Tuesday, March 15, 2016

Another slip of the tongue leaves Clinton facing backlash, this time from coal industry, Appalachia

While Republicans and the coal industry have been quick to jump on Democratic presidential candidate Hillary Clinton for telling CNN on Sunday, "We're going to put a lot of coal miners and coal companies out of business," the Clinton campaign says the quote was taken out context and purposely twisted to make her look anti-coal, Dan Merica reports for CNN. Brian Fallon, Clinton's press secretary, told Merica, "Obviously she was making the exact opposite point: that we have to take proactive steps to make sure coal workers, their families and their communities get not just the benefits they've earned but also the future they deserve." (AP photo by David Goldman)

Clinton told CNN that the Obama administration’s Clean Power Plan was going to "put a lot of coal miners and coal companies out of business" and that she was going to "make clear that we don't want to forget these people," Merica writes. She then "touted her plan to spend federal dollars on rebuilding coal country." Senate Majority Leader Mitch McConnell and Sen. Rand Paul, both Republicans from Kentucky, immediately accused Clinton of joining Obama's "war on coal" and not caring about the struggles of people in poverty-stricken Appalachia.

Clinton tried to make amends Monday, saying, "I'm the only candidate which has a policy about how to bring economic opportunity, using clean renewable energy as the key, into coal country. Because we're going to put a lot of coal miners and coal companies out of business. We're going to make it clear that we don't want to forget those people," Adam Beam and Jonathan Mattise report for The Associated Press.

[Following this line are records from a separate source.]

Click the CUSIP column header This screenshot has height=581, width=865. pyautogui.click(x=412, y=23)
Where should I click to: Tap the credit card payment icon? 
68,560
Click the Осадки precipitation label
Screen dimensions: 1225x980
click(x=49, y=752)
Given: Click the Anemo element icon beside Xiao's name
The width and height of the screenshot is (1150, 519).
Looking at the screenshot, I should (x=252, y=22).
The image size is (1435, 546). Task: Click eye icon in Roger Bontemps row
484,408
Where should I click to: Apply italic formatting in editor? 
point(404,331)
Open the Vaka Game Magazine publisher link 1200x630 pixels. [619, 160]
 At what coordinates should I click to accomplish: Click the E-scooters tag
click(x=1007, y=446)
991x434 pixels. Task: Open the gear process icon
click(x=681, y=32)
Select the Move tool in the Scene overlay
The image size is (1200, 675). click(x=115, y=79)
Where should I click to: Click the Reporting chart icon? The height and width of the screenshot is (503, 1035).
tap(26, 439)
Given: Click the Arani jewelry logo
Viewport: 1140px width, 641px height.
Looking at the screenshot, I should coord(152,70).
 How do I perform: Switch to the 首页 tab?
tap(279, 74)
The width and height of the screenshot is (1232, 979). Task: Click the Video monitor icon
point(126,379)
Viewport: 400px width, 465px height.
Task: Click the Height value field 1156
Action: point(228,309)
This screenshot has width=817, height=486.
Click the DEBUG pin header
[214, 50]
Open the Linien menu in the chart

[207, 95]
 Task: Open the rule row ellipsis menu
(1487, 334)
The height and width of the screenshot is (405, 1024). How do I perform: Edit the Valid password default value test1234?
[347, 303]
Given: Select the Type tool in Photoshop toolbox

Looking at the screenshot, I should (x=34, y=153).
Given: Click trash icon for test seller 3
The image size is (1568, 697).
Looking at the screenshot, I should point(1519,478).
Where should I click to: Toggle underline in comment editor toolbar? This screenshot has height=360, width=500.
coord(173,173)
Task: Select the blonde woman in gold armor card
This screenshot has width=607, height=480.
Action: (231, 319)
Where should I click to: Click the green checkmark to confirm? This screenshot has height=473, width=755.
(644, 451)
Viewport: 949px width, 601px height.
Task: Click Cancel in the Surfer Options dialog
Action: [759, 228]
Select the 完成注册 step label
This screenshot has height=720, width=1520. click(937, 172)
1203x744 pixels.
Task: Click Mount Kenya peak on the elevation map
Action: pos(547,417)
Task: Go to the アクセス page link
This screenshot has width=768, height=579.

AP writes, "Clinton has been dogged by a series of slip-ups in recent days. On Friday, she outraged LGBT and HIV/AIDS activists when she attributed early efforts to combat the disease to former First Lady Nancy Reagan. A day later, she prompted swift blowback from Sanders' team when she said she didn't know 'where he was' when she was trying to get a health care overhaul through Congress in 1993. His team produced a photo of Sanders standing right behind her at an event promoting the plan and a hand-written note from Clinton thanking him for his work on the issue."